Stored records
-*-*-
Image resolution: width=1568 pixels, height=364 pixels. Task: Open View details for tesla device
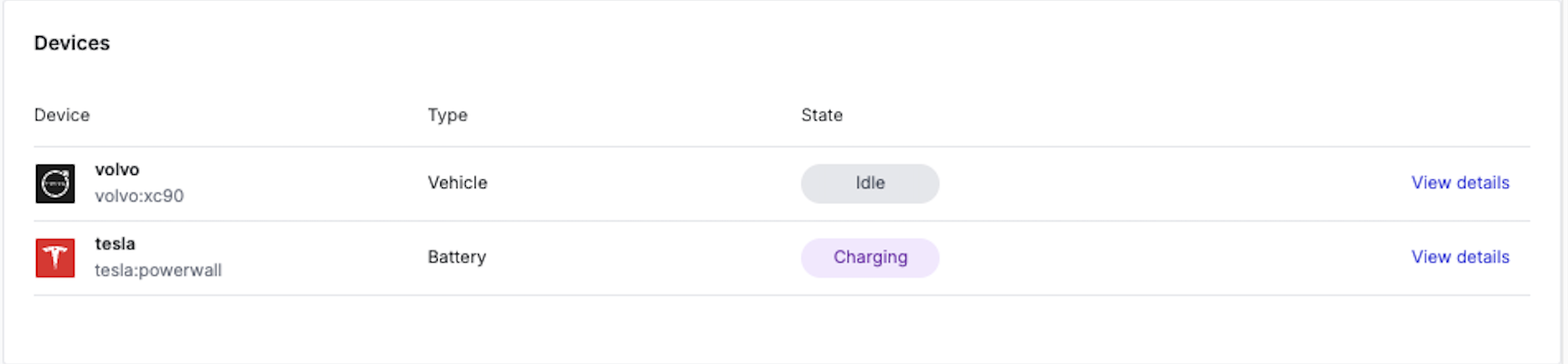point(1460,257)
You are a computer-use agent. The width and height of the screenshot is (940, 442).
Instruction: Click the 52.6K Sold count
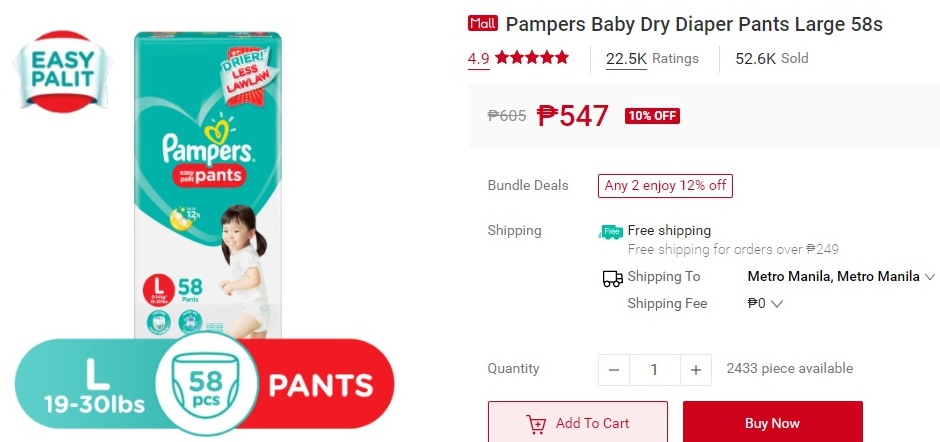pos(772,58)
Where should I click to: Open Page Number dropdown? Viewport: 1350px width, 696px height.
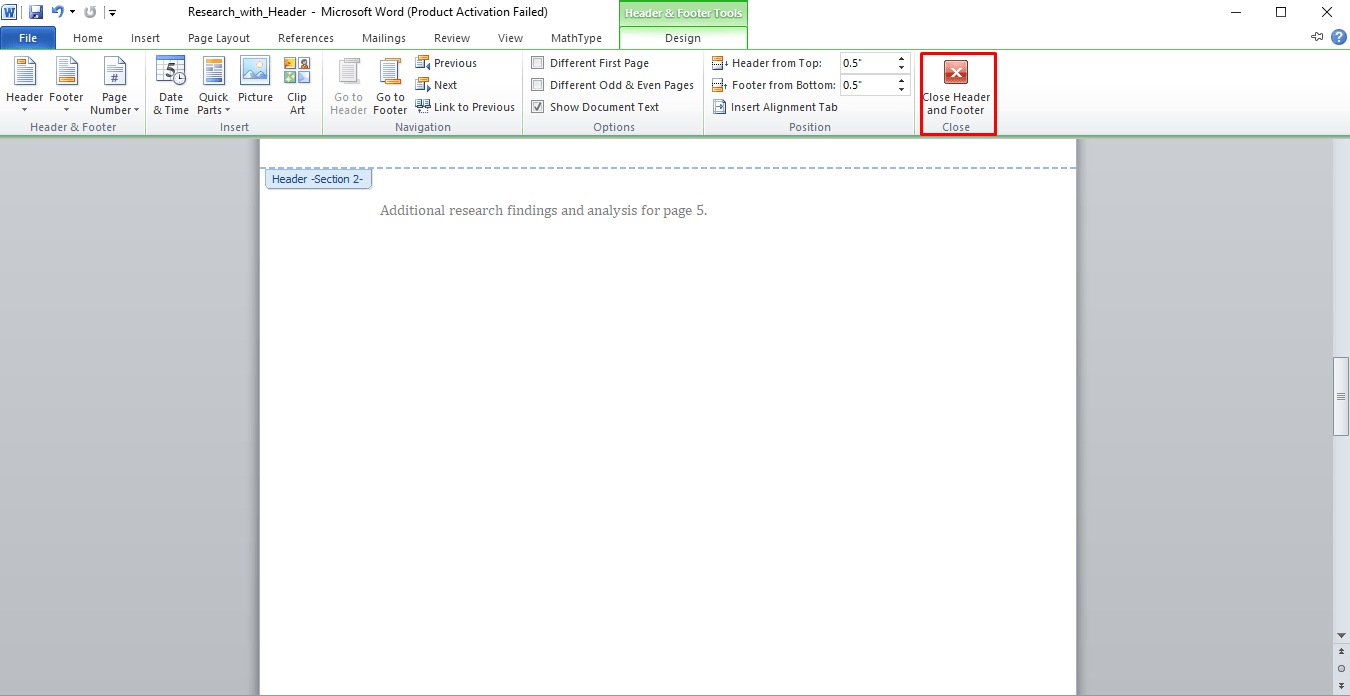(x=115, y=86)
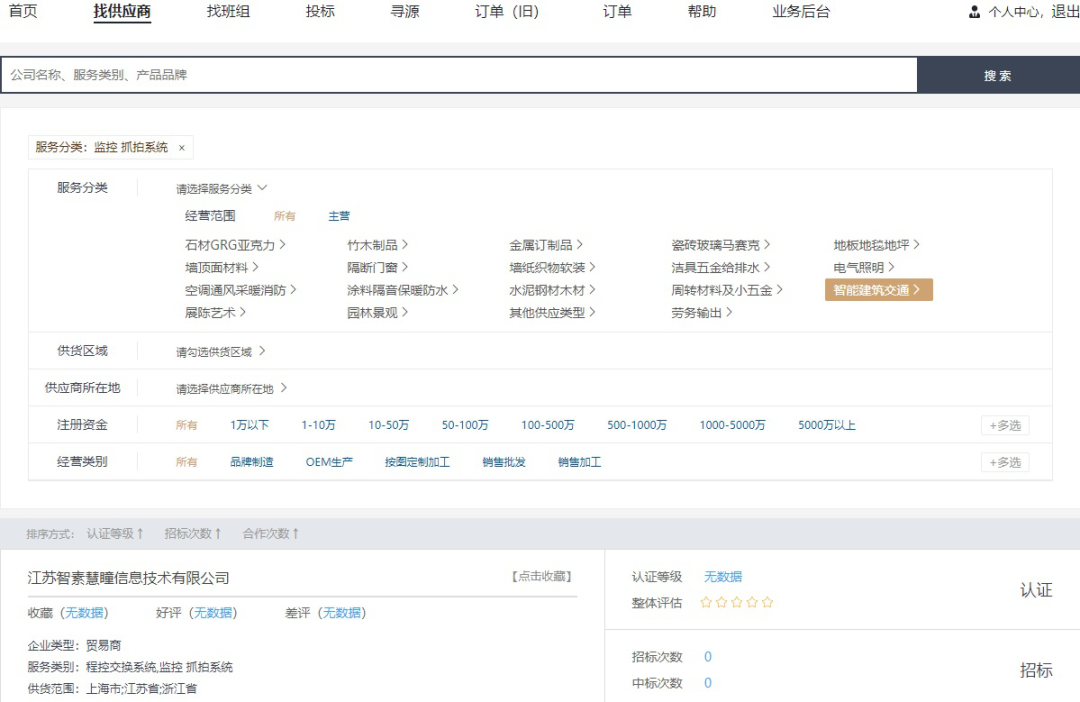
-*-*-
• [What you are asked to do] Give again, word for word, the line that contains "Instruction: Click the 52.6K Sold count" and every line after it through the end of the entries; omit the pictures.

• [Final answer]
Instruction: Click the 52.6K Sold count
pos(772,58)
Where should I click to: Open Page Number dropdown? Viewport: 1350px width, 696px height.
(x=115, y=86)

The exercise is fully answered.